▸ Exercise prompt
Go through the records and report each line in which the word "toolbar" occurs.

▸ Study material
____

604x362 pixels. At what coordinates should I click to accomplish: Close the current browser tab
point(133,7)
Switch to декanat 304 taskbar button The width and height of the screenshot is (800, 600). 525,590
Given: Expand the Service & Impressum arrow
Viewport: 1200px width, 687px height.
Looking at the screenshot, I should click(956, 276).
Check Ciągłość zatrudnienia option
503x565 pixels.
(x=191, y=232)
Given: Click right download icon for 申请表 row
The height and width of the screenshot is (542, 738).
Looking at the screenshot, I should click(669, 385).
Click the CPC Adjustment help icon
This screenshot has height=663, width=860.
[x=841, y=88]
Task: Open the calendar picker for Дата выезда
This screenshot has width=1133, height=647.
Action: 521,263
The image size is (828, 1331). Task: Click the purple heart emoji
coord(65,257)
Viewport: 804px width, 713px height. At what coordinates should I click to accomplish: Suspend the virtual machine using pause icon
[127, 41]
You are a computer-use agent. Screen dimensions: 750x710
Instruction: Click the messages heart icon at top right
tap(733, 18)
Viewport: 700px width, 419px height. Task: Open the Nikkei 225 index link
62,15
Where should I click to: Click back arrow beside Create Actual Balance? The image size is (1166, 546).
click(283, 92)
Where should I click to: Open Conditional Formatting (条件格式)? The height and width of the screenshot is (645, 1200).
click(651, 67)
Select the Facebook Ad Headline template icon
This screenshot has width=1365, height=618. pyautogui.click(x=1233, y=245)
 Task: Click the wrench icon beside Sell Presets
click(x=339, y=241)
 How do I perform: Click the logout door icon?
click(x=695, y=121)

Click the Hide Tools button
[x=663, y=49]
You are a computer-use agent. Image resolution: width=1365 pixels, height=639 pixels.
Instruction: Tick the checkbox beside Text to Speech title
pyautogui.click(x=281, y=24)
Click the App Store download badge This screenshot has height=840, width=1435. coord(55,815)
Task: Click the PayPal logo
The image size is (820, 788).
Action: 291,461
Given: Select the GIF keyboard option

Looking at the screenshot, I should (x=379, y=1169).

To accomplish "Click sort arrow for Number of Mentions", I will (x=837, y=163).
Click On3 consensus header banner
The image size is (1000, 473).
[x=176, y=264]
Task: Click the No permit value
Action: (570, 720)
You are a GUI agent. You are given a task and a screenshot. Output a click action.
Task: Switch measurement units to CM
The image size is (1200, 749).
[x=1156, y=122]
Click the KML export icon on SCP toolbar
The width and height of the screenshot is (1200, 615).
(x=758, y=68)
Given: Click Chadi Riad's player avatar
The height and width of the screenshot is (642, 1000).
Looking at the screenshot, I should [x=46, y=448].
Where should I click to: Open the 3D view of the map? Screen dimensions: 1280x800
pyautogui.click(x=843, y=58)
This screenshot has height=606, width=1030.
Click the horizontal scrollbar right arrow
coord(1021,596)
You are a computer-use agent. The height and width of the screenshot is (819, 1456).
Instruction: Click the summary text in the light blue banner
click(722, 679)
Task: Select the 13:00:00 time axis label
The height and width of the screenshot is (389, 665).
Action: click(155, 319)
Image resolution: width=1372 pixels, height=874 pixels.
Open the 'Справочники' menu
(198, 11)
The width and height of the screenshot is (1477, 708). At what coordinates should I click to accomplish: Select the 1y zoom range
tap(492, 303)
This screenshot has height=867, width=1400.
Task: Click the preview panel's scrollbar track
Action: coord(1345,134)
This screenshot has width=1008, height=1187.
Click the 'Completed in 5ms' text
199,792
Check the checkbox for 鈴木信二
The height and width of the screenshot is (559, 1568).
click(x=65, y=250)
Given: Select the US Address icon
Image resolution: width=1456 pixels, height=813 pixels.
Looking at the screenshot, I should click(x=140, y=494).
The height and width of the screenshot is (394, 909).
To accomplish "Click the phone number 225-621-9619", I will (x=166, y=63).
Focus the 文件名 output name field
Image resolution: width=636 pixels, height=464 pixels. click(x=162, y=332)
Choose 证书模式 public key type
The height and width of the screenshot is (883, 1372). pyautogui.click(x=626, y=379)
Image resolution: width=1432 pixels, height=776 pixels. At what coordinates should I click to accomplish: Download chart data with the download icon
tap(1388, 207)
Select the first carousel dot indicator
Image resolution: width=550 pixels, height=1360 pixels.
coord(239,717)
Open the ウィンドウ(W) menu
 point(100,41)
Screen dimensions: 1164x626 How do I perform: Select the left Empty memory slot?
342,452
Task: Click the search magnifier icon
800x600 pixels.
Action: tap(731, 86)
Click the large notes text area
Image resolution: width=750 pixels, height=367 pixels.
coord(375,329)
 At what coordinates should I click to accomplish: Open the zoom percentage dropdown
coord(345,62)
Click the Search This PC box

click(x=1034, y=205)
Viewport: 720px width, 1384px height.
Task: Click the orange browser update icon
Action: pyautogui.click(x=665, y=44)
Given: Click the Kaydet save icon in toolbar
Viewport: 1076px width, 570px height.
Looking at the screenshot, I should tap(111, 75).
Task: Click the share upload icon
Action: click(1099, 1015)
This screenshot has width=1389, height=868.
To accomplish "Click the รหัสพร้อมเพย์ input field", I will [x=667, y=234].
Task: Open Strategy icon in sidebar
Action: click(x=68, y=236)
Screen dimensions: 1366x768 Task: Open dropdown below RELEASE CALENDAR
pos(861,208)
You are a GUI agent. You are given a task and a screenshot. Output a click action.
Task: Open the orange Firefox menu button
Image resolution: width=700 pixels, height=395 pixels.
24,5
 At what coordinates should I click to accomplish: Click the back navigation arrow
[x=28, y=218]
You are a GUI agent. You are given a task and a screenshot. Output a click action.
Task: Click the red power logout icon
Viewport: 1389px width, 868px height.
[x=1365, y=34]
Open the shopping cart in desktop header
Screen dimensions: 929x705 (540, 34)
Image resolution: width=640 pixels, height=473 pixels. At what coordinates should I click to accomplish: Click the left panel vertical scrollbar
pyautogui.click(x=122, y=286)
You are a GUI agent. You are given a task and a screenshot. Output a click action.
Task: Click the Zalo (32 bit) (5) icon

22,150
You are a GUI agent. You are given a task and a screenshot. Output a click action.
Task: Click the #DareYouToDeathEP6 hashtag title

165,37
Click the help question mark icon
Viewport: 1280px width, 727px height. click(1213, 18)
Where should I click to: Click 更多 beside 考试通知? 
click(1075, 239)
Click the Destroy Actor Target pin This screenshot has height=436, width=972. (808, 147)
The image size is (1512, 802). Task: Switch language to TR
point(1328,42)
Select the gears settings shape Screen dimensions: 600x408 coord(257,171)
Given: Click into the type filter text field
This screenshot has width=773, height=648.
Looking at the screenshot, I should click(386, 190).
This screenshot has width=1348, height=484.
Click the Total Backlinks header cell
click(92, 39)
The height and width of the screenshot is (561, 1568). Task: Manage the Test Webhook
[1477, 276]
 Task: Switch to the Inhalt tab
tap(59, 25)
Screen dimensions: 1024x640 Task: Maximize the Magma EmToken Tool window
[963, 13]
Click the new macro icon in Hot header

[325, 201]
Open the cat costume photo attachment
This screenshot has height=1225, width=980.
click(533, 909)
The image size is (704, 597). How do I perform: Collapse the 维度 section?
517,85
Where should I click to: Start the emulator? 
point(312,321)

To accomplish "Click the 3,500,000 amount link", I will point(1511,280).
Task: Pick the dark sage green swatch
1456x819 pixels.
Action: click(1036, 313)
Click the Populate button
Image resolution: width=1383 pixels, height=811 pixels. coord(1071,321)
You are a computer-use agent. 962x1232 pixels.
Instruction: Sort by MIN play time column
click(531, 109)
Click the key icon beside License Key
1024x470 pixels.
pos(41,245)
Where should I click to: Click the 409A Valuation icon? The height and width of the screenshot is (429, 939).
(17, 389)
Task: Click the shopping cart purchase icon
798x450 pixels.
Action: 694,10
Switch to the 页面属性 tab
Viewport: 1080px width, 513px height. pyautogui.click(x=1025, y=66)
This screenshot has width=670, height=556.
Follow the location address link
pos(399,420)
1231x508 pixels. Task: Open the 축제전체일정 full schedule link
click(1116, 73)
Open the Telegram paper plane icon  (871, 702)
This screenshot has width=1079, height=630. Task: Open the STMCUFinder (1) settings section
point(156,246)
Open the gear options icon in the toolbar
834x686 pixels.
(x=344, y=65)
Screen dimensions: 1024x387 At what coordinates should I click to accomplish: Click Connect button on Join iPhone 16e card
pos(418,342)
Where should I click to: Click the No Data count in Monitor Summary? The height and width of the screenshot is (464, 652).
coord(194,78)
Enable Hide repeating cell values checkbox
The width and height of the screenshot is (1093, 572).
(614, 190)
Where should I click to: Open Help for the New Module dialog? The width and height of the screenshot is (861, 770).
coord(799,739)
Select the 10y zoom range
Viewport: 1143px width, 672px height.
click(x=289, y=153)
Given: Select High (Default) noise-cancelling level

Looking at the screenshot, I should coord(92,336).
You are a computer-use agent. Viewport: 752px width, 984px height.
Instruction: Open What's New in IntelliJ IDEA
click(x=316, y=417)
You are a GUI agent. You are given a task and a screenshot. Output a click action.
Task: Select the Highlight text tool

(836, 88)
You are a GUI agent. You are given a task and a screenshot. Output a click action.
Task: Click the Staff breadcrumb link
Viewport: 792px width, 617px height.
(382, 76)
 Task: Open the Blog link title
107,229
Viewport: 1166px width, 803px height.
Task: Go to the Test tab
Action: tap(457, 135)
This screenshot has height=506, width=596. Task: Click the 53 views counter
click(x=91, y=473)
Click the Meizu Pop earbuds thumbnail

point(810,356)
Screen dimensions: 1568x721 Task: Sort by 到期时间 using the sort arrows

____

▸ Answer box
Click the KML export icon on SCP toolbar
Given: Click the Kaydet save icon in toolbar
Open the gear options icon in the toolbar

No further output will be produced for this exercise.